• _What you need to do_: Every line of the entries with the word "This" in it should be shown.

Extracted information section start

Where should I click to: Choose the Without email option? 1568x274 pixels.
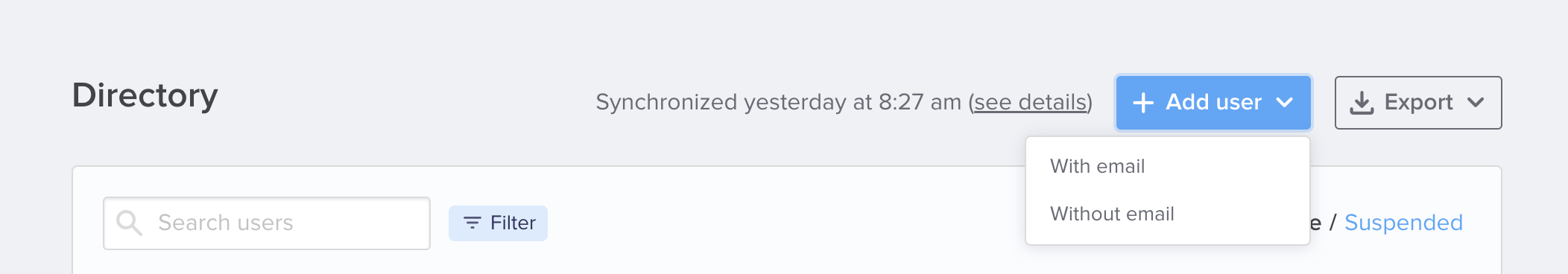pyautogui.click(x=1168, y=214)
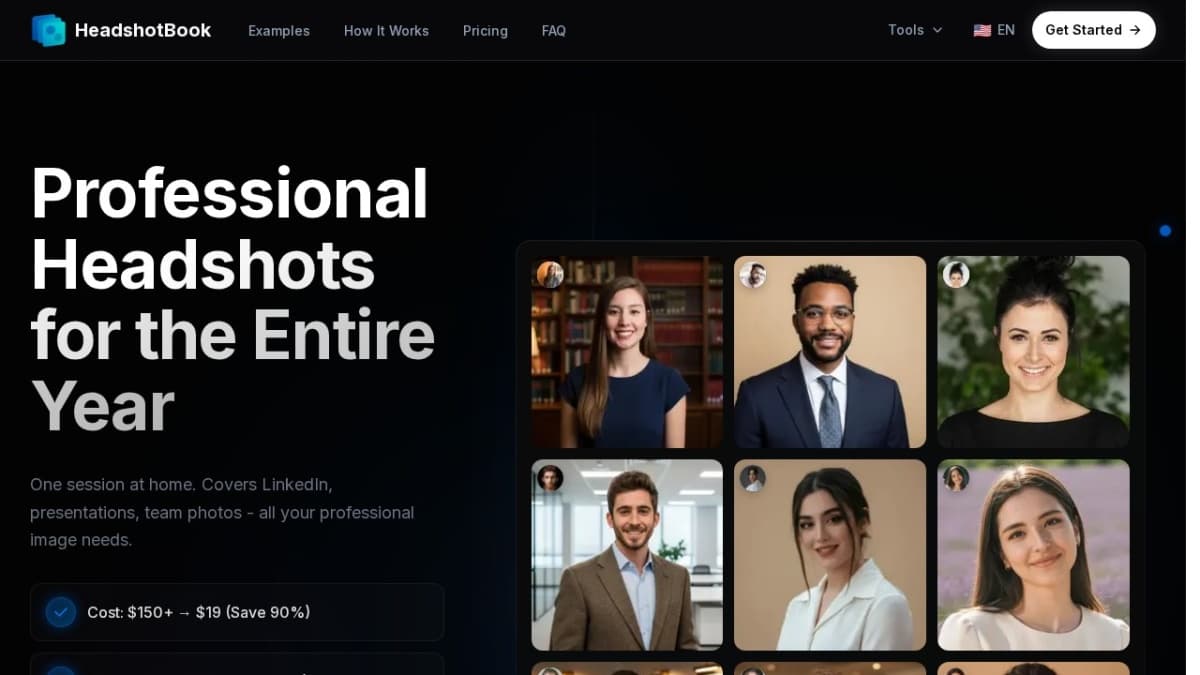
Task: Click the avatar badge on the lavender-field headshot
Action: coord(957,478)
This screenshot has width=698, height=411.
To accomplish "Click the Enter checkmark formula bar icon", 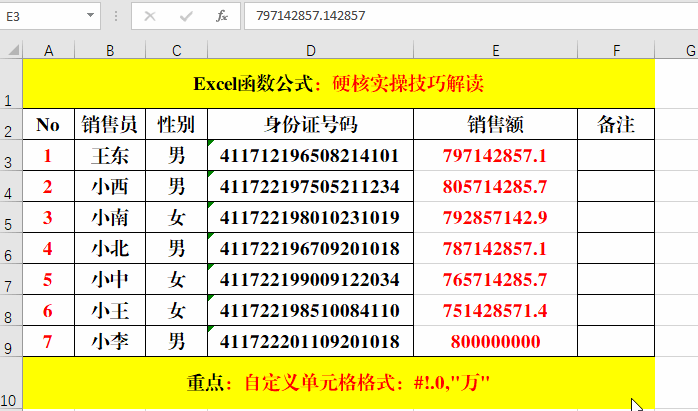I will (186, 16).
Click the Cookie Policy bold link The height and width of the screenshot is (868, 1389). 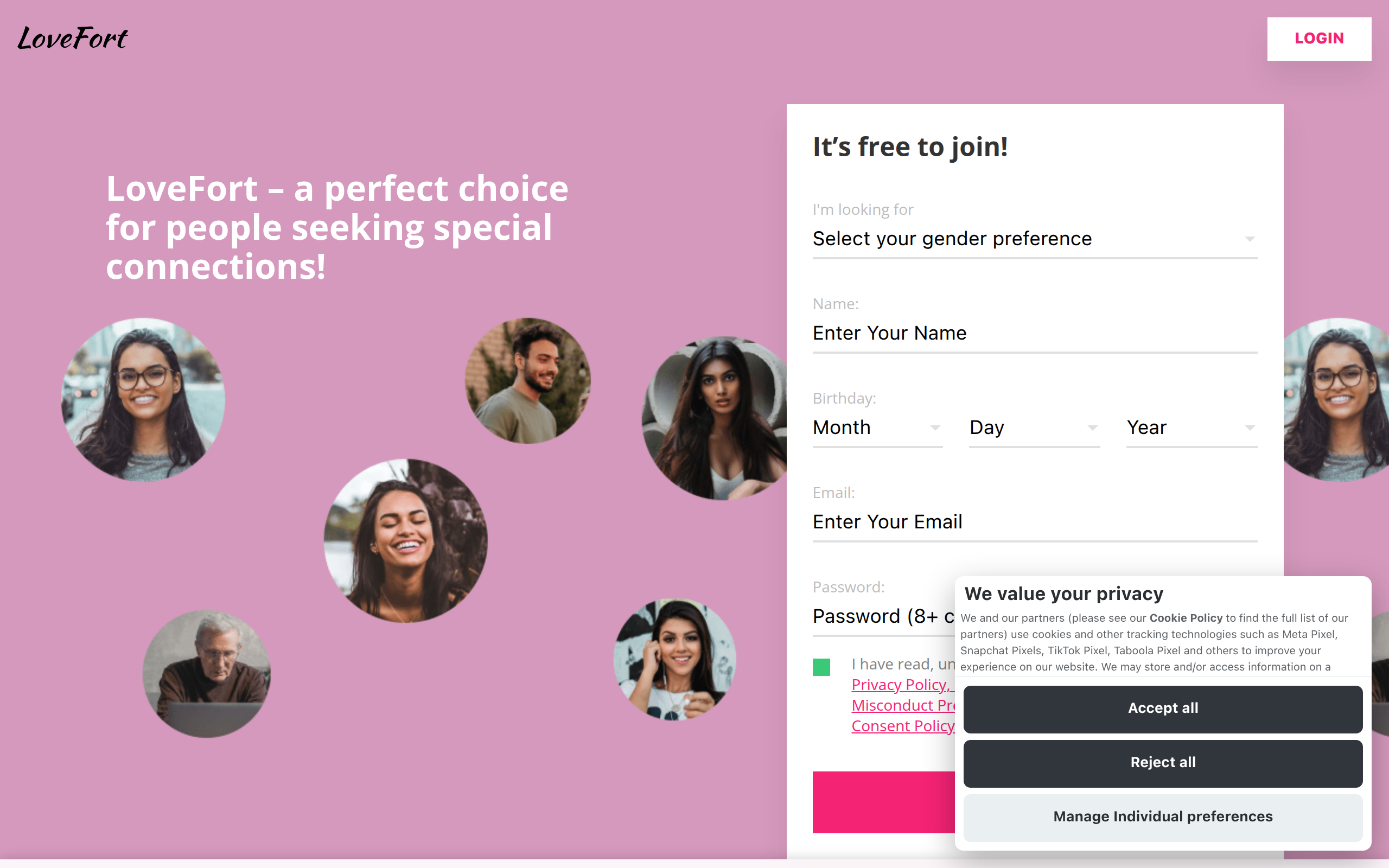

Extracted information section end
Extracted information section start

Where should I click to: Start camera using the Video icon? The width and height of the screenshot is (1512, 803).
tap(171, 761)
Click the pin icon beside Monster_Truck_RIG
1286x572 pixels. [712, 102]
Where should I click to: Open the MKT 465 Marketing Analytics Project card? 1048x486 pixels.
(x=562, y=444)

Extracted information section end
Extracted information section start

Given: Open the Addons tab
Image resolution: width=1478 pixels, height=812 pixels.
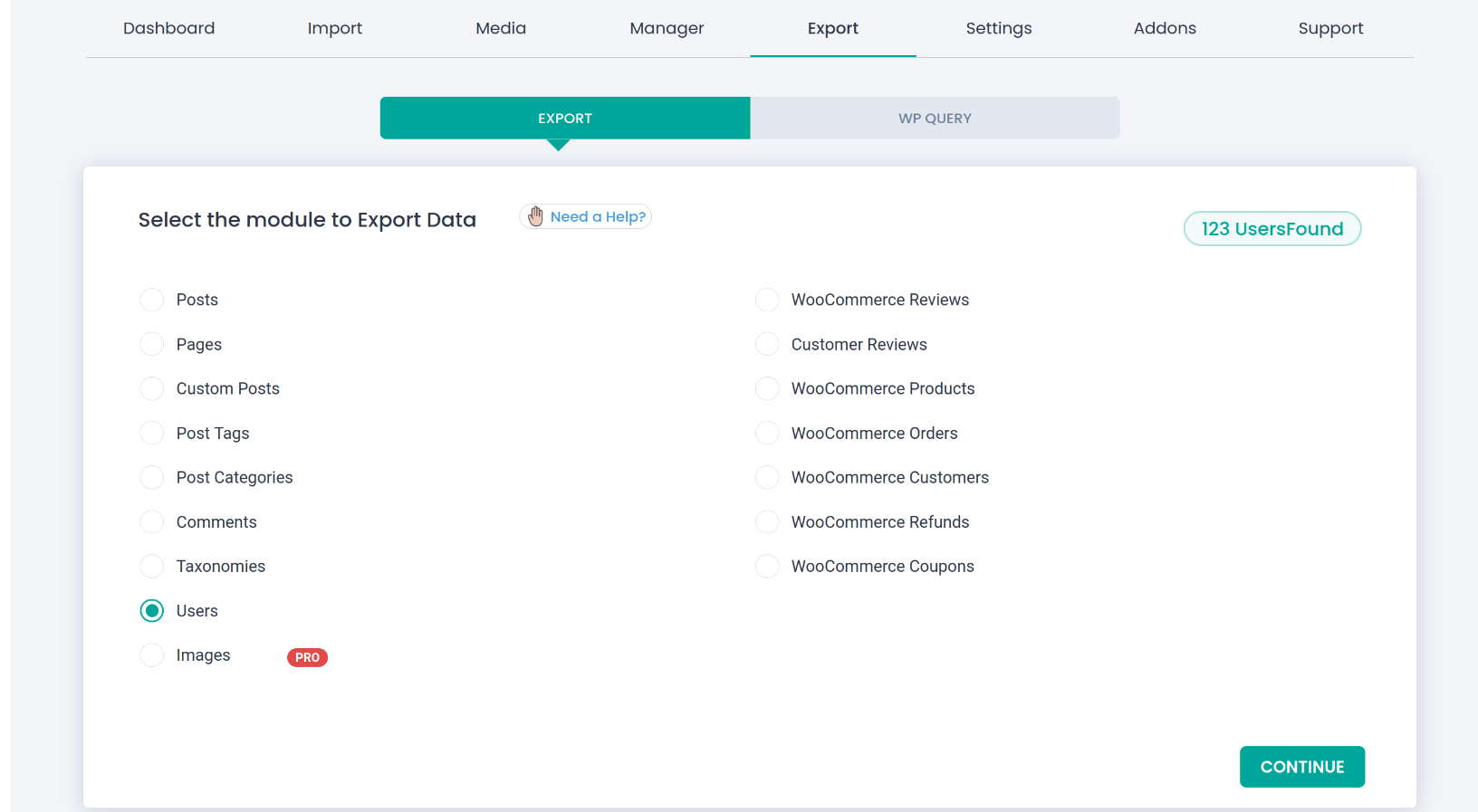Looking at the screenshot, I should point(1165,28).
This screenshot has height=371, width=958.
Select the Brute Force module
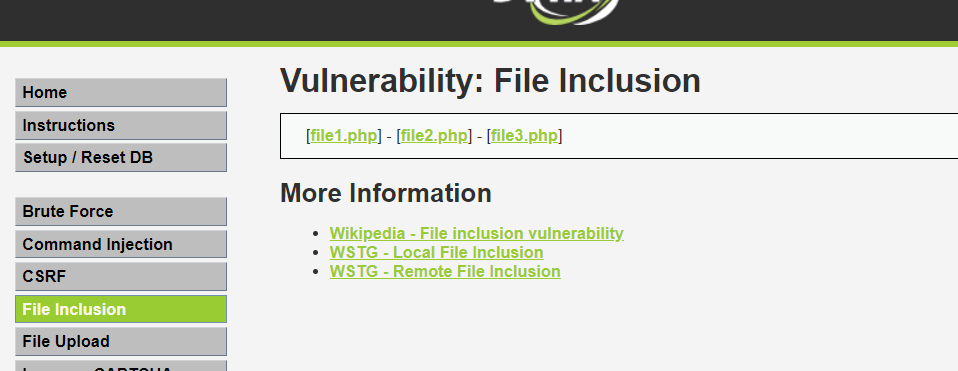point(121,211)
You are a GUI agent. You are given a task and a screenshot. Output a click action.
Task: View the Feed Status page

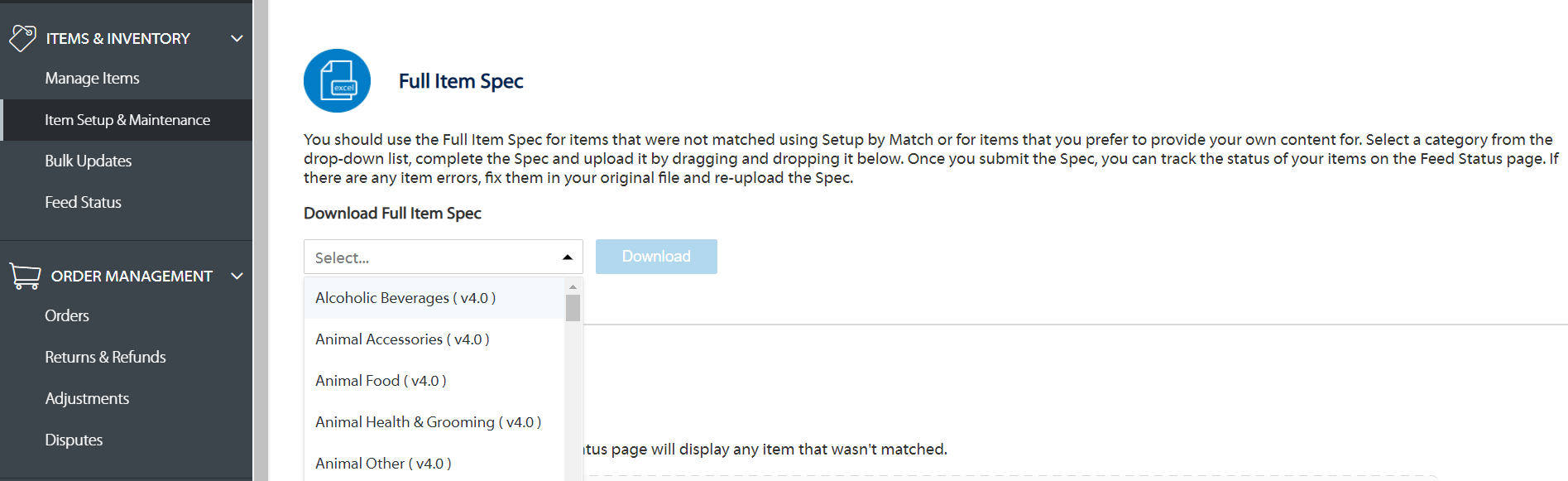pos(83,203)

Extracted information section end

• _Task solution_:
This screenshot has width=698, height=411.
This screenshot has height=371, width=958.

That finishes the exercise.